- _Records from a collection_

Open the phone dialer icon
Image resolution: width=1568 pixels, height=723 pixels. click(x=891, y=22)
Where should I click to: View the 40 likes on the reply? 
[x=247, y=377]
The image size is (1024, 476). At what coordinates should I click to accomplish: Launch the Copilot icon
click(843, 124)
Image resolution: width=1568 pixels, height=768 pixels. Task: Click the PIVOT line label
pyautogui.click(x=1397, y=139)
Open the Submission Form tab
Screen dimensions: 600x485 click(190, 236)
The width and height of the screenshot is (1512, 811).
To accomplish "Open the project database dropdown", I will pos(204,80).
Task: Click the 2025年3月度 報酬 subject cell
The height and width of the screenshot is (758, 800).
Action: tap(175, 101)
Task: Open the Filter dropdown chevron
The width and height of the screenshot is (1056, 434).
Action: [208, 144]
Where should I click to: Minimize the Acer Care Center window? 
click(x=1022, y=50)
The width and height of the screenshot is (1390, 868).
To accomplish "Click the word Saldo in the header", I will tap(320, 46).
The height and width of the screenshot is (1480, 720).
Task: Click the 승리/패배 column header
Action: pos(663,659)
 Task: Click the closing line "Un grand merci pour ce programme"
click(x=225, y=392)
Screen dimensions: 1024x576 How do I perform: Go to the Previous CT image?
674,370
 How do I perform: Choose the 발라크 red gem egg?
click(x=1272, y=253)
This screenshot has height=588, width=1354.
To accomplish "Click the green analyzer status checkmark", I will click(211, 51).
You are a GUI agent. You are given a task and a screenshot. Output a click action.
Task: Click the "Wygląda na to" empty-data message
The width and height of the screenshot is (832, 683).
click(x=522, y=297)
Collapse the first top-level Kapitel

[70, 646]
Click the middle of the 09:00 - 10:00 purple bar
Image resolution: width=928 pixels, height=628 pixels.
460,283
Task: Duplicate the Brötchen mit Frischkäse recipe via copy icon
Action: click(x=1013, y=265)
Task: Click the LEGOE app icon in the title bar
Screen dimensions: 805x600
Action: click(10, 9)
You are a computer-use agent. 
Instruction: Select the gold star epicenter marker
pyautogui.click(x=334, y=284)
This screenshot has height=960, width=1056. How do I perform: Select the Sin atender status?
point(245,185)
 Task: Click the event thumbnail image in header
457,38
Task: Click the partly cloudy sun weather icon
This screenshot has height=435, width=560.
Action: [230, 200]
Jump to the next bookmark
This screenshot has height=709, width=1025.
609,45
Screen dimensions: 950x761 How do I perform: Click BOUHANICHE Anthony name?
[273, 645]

- _Task directions_
A faithful copy of every record is required; output it in full.

- _Solved exercise_
Open the phone dialer icon
Image resolution: width=1568 pixels, height=723 pixels. click(x=891, y=22)
Where should I click to: View the 40 likes on the reply? 
[x=247, y=377]
The image size is (1024, 476). At what coordinates should I click to accomplish: Launch the Copilot icon
click(843, 124)
Image resolution: width=1568 pixels, height=768 pixels. Task: Click the PIVOT line label
pyautogui.click(x=1397, y=139)
Open the Submission Form tab
Screen dimensions: 600x485 click(190, 236)
The width and height of the screenshot is (1512, 811).
To accomplish "Open the project database dropdown", I will pos(204,80).
Task: Click the 2025年3月度 報酬 subject cell
The height and width of the screenshot is (758, 800).
Action: tap(175, 101)
Task: Open the Filter dropdown chevron
The width and height of the screenshot is (1056, 434).
Action: [208, 144]
Where should I click to: Minimize the Acer Care Center window? 
click(x=1022, y=50)
The width and height of the screenshot is (1390, 868).
To accomplish "Click the word Saldo in the header", I will tap(320, 46).
The height and width of the screenshot is (1480, 720).
Task: Click the 승리/패배 column header
Action: pos(663,659)
 Task: Click the closing line "Un grand merci pour ce programme"
click(x=225, y=392)
Screen dimensions: 1024x576 How do I perform: Go to the Previous CT image?
674,370
 How do I perform: Choose the 발라크 red gem egg?
click(x=1272, y=253)
This screenshot has height=588, width=1354.
To accomplish "Click the green analyzer status checkmark", I will click(211, 51).
You are a GUI agent. You are given a task and a screenshot. Output a click action.
Task: Click the "Wygląda na to" empty-data message
The width and height of the screenshot is (832, 683).
click(x=522, y=297)
Collapse the first top-level Kapitel

[70, 646]
Click the middle of the 09:00 - 10:00 purple bar
Image resolution: width=928 pixels, height=628 pixels.
460,283
Task: Duplicate the Brötchen mit Frischkäse recipe via copy icon
Action: click(x=1013, y=265)
Task: Click the LEGOE app icon in the title bar
Screen dimensions: 805x600
Action: click(10, 9)
You are a computer-use agent. 
Instruction: Select the gold star epicenter marker
pyautogui.click(x=334, y=284)
This screenshot has height=960, width=1056. How do I perform: Select the Sin atender status?
point(245,185)
 Task: Click the event thumbnail image in header
457,38
Task: Click the partly cloudy sun weather icon
This screenshot has height=435, width=560.
Action: [230, 200]
Jump to the next bookmark
This screenshot has height=709, width=1025.
609,45
Screen dimensions: 950x761 How do I perform: Click BOUHANICHE Anthony name?
[273, 645]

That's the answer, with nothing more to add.